* _To do_
Please reproduce the listing below line for line, with no changes.

===== Provided data

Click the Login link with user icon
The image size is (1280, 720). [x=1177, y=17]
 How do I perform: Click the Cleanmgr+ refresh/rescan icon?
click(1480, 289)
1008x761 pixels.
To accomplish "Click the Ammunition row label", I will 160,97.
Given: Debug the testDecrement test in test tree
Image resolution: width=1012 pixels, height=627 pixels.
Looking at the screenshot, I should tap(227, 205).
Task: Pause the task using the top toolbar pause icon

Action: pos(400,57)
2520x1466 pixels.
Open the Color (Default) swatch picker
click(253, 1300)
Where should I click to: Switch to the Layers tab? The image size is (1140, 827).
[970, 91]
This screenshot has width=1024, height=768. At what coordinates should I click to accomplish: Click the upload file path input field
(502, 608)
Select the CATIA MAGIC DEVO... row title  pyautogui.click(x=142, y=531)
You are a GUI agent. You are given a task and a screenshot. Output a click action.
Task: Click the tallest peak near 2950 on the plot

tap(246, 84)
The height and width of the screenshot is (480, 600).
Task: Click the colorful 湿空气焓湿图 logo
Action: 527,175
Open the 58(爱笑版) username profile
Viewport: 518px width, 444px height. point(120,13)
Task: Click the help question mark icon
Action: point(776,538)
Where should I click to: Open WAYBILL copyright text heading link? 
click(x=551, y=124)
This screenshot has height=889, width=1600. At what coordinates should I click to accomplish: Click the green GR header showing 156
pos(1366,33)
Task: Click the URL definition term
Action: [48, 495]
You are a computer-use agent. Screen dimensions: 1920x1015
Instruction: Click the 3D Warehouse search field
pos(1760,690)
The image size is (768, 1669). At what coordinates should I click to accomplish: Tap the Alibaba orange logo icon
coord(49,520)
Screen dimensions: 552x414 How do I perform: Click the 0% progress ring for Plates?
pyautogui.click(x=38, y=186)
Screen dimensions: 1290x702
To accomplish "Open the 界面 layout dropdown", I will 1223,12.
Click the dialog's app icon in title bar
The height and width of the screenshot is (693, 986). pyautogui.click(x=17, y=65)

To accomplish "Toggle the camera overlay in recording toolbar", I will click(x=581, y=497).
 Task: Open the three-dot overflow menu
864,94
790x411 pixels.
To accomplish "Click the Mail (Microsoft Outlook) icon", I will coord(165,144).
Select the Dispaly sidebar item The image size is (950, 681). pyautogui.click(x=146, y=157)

==========

* _Correct result_
Click the Login link with user icon
The image size is (1280, 720). [x=1177, y=17]
 How do I perform: Click the Cleanmgr+ refresh/rescan icon?
click(1480, 289)
1008x761 pixels.
To accomplish "Click the Ammunition row label", I will 160,97.
Given: Debug the testDecrement test in test tree
Image resolution: width=1012 pixels, height=627 pixels.
Looking at the screenshot, I should tap(227, 205).
Task: Pause the task using the top toolbar pause icon

Action: pos(400,57)
2520x1466 pixels.
Open the Color (Default) swatch picker
click(253, 1300)
Where should I click to: Switch to the Layers tab? The image size is (1140, 827).
[970, 91]
This screenshot has width=1024, height=768. At what coordinates should I click to accomplish: Click the upload file path input field
(502, 608)
Select the CATIA MAGIC DEVO... row title  pyautogui.click(x=142, y=531)
You are a GUI agent. You are given a task and a screenshot. Output a click action.
Task: Click the tallest peak near 2950 on the plot

tap(246, 84)
The height and width of the screenshot is (480, 600).
Task: Click the colorful 湿空气焓湿图 logo
Action: 527,175
Open the 58(爱笑版) username profile
Viewport: 518px width, 444px height. point(120,13)
Task: Click the help question mark icon
Action: point(776,538)
Where should I click to: Open WAYBILL copyright text heading link? 
click(x=551, y=124)
This screenshot has height=889, width=1600. At what coordinates should I click to accomplish: Click the green GR header showing 156
pos(1366,33)
Task: Click the URL definition term
Action: [48, 495]
You are a computer-use agent. Screen dimensions: 1920x1015
Instruction: Click the 3D Warehouse search field
pos(1760,690)
The image size is (768, 1669). At what coordinates should I click to accomplish: Tap the Alibaba orange logo icon
coord(49,520)
Screen dimensions: 552x414 How do I perform: Click the 0% progress ring for Plates?
pyautogui.click(x=38, y=186)
Screen dimensions: 1290x702
To accomplish "Open the 界面 layout dropdown", I will 1223,12.
Click the dialog's app icon in title bar
The height and width of the screenshot is (693, 986). pyautogui.click(x=17, y=65)

To accomplish "Toggle the camera overlay in recording toolbar", I will click(x=581, y=497).
 Task: Open the three-dot overflow menu
864,94
790x411 pixels.
To accomplish "Click the Mail (Microsoft Outlook) icon", I will coord(165,144).
Select the Dispaly sidebar item The image size is (950, 681). pyautogui.click(x=146, y=157)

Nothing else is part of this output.